Cependant, pour les catholiques, demeurait la tâche insurmontable de démontrer que ces pratiques différaient essentiellement des opérations magiques produisant des effets quasi miraculeux similaires par des moyens similaires. Certains catholiques rigoureusement orthodoxes et certains protestants tentèrent de faire disparaître ou de démonter de telles pratiques, et de condamner comme magie démoniaque tout effet autre que purement psychologique et religieux. Mais, puisqu’ils devaient accepter les miracles du Nouveau Testament, leur position n’était pas tenable logiquement et, sans les miracles, ils couraient le danger de réduire leur religion à une technique psychologique sans Dieu, identique à la magie psychologique naturelle. Cette confusion entre la religion et la magie produisit alors le dilemme suivant : soit une religion miraculeuse mais clairement magique, soit une religion purement psychologique sans Dieu.

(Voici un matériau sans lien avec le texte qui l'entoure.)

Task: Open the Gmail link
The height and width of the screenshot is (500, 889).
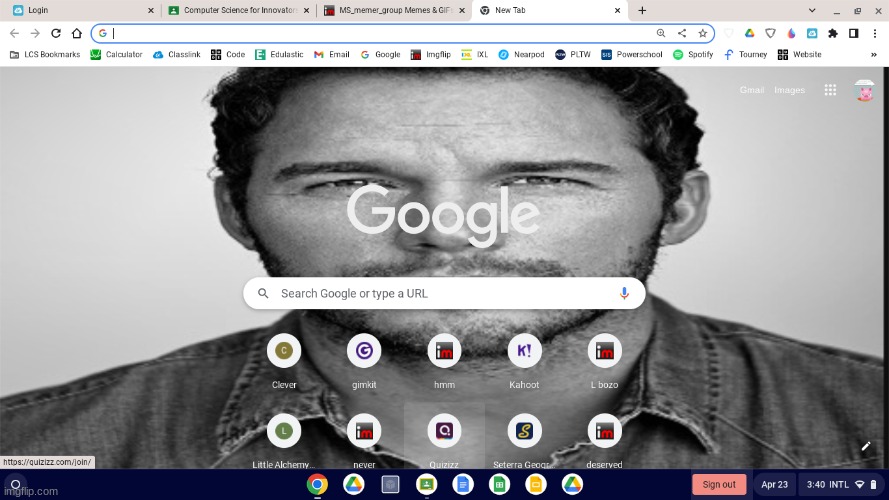Action: coord(752,90)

Ce dilemme ne fut bien sûr pas explicitement posé, mais il est clair que plusieurs auteurs opposés à la magie en étaient conscients et incapables d’y trouver une issue. Quelques très rares partisans de la magie, comme Pomponazzi, expliquaient tous les effets religieux, y compris les effets miraculeux, par des causes naturelles (psychologiques et astrologiques) ; et quelques magiciens catholiques très libéraux ne voyaient aucune objection à confondre pratiques magiques et religieuses. Je crois que l’importance historique de ces liens entre magie et religion est qu’ils amènent les gens à poser des questions sur les pratiques et expériences religieuses auxquelles ils n’auraient pas pensé autrement. En abordant les problèmes religieux par le biais de la magie, qui était au moins partiellement identique, ou exactement analogue à la religion, mais que l’on pouvait traiter sans révérence ni dévotion, ils purent apporter des réponses qui, vraies ou fausses, furent nouvelles et fructueuses.